La novità dei contenuti e del metodo
Ma dove stava la novità dell’enciclica? Il testo si presenta come un grande affresco sui problemi dell’umanità a partire da una convinzione: l’impresa di costruire la pace “sulla terra” è un obiettivo che può benissimo essere perseguito. Infatti “esso è reclamato dalla retta ragione, è desideratissimo, ed è della più alta utilità”.
Non solo: per la prima volta, nel corso della storia della chiesa, un’enciclica non era rivolta solamente a cardinali, vescovi e popolo di Dio. Essa era indirizzata “a tutti gli uomini di buona volontà”. Come a voler sottolineare che la pace, dono del Risorto per i credenti, è un valore attorno al quale si possono e devono ritrovare gli uomini di tutte le confessioni religiose, perché è un valore umano fondamentale. Il testo inoltre organizza tutta la materia utilizzando la categoria evangelica dei «segni dei tempi» che papa Giovanni aveva già introdotto due anni prima nella Costituzione apostolica Humanae salutis. Supera il metodo deduttivo da sempre utilizzato nelle encicliche sociali.

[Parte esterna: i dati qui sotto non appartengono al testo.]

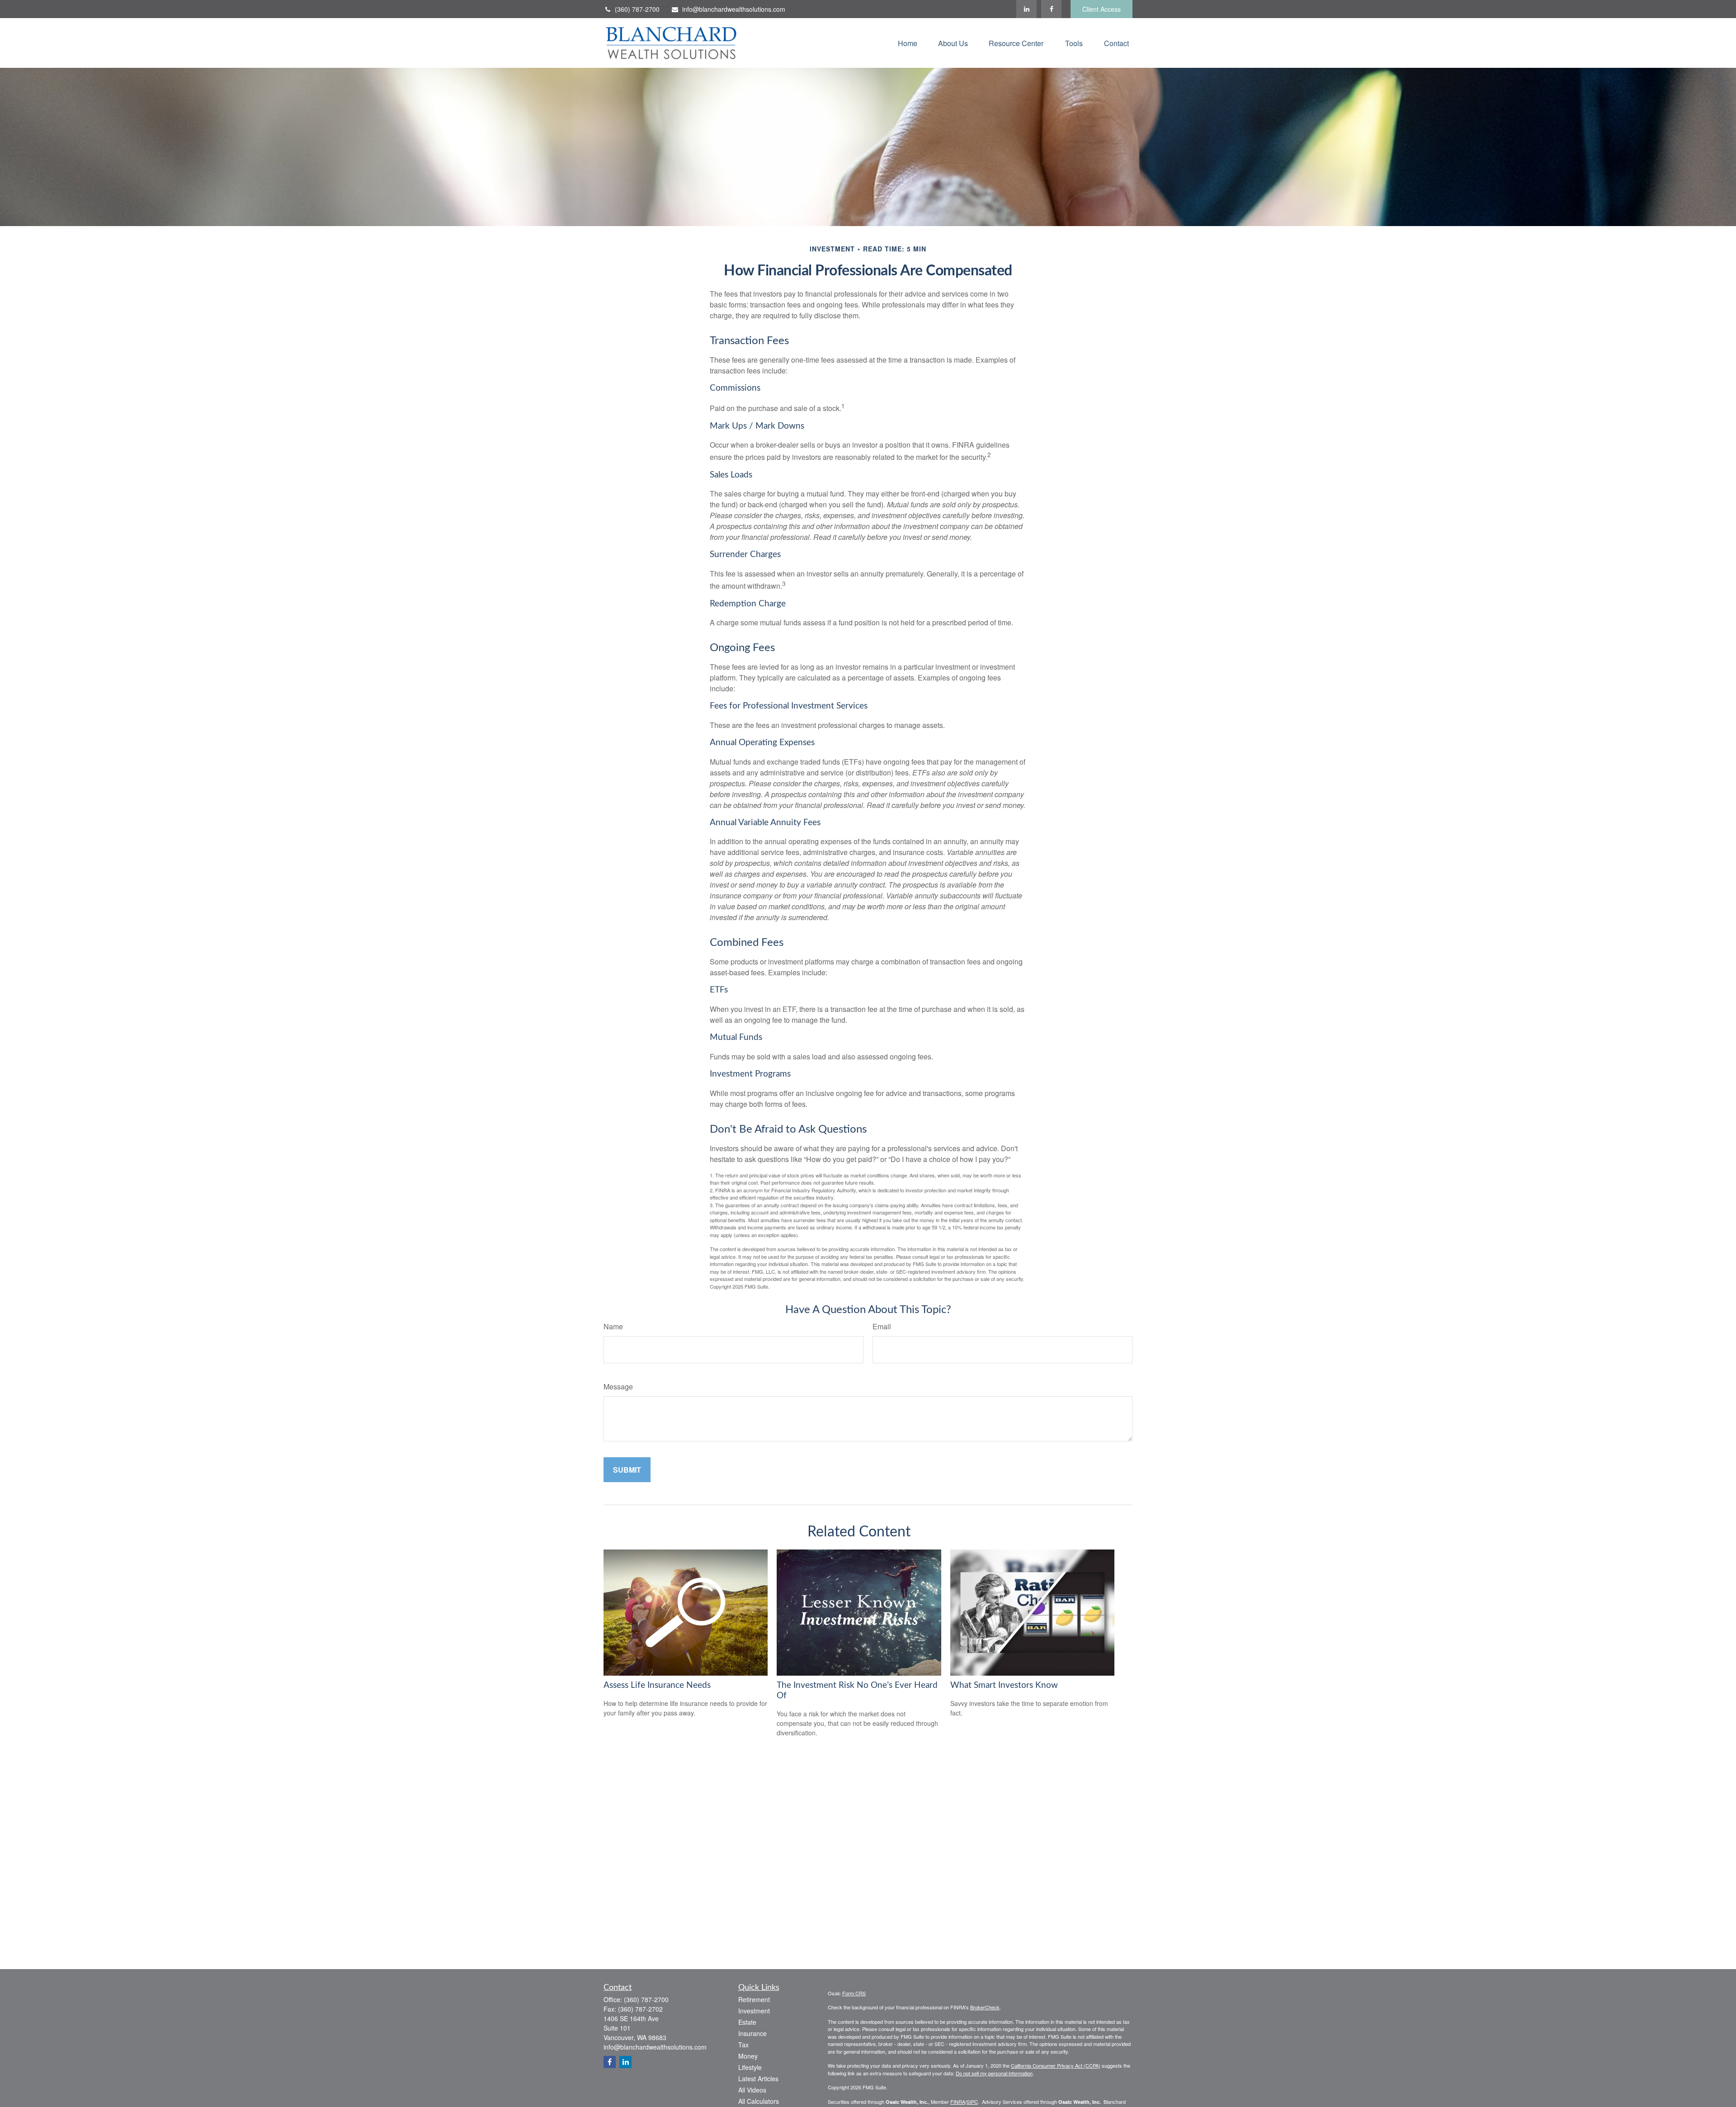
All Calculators (758, 2101)
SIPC (972, 2101)
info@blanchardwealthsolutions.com (733, 9)
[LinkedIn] (1026, 9)
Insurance (752, 2033)
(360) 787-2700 (637, 9)
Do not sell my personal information (994, 2073)
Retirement (754, 1999)
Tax (743, 2044)
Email (882, 1326)
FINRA (957, 2101)
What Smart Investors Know (1004, 1685)
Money (748, 2055)
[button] (907, 42)
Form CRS (854, 1993)
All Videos (752, 2089)
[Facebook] (1051, 9)
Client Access (1101, 9)
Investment (754, 2010)
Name (613, 1326)
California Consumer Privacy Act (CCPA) (1055, 2065)
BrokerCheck (985, 2007)
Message (618, 1386)
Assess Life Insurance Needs (657, 1685)
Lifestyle (750, 2067)
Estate (747, 2022)
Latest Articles (758, 2078)
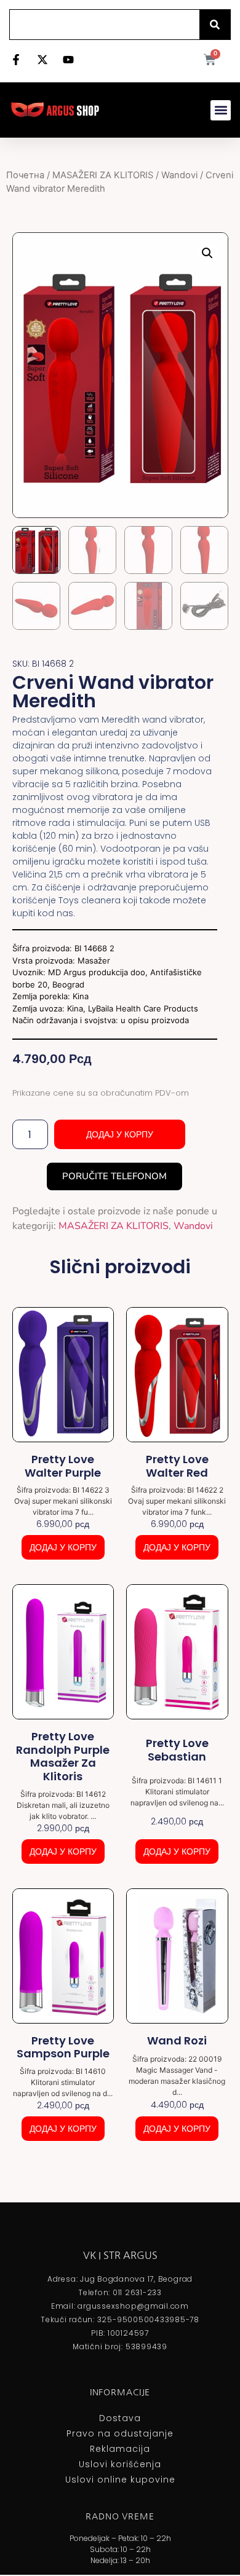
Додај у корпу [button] (63, 1547)
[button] (220, 110)
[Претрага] (214, 24)
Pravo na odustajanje (120, 2433)
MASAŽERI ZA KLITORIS (102, 175)
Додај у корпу (119, 1134)
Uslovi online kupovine (120, 2479)
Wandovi (179, 175)
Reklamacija (120, 2449)
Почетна (25, 175)
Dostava (120, 2418)
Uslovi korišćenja (120, 2464)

Fra i «segni dei tempi», vengono ricordati l’ascesa economico – sociale delle classi lavoratrici, l’ingresso della donna nella vita pubblica, il fatto che tutti i popoli si siano costituiti in comunità politiche indipendenti. C’è un invito a superare il concetto della guerra come «strumento di giustizia» tra i popoli. “Alienum est a ratione”, dice il testo latino. E cioè “è irragionevole e folle” (da “fuori di testa”, insomma) pensare che nell’era atomica la guerra possa essere utilizzata come strumento di giustizia.
Non parla di guerra giusta, ma solo di pace
Per la prima volta è resa ufficiale la proclamazione della immoralità e assurdità della guerra, e quindi obbligati a trovare altre vie per ristabilire diritto e giustizia violati. La chiesa cattolica tenta di lasciarsi alle spalle la dottrina – elaborata dal quinto secolo in poi – della “guerra giusta” per concentrarsi sulle strade della pace. L’enciclica poi precisa che bisogna imparare a distinguere le «false dottrine filosofiche sulla natura, l’origine e il destino dell’universo e dell’uomo, da movimenti storici a finalità economiche, sociali, culturali e politiche, anche se questi movimenti sono stati originati da quelle dottrine e da esse hanno tratto e traggono tuttora ispirazione».
Il mondo come orizzonte del bene comune
Infine, l’enciclica, con straordinaria preveggenza, parla che il concetto di bene comune deve essere elaborato con un orizzonte mondiale. «Bene comune universale» viene definito.. Una delle conseguenze di questa evoluzione era l’evidente esigenza che vi fosse un’autorità pubblica a livello internazionale, che potesse disporre dell’effettiva capacità di promuovere tale bene comune universale. Questa autorità, aggiungeva il papa, non avrebbe dovuto essere stabilita attraverso la coercizione, ma solo attraverso il consenso delle nazioni. Si sarebbe dovuto trattare di un organismo avente come «obiettivo fondamentale il riconoscimento, il rispetto, la tutela e la promozione dei diritti della persona».
Insomma, anche alla luce di quanto è successo negli ultimi mesi, la Pacem in Terris non può essere solo oggetto di memoria. Ma, piuttosto, una stazione dalla quale procedere, alla quale dobbiamo ancora arrivare. Essa non sta nel passato, sta nel futuro dell’umanità, nel futuro della chiesa. Perché è in gioco il futuro dell’uomo.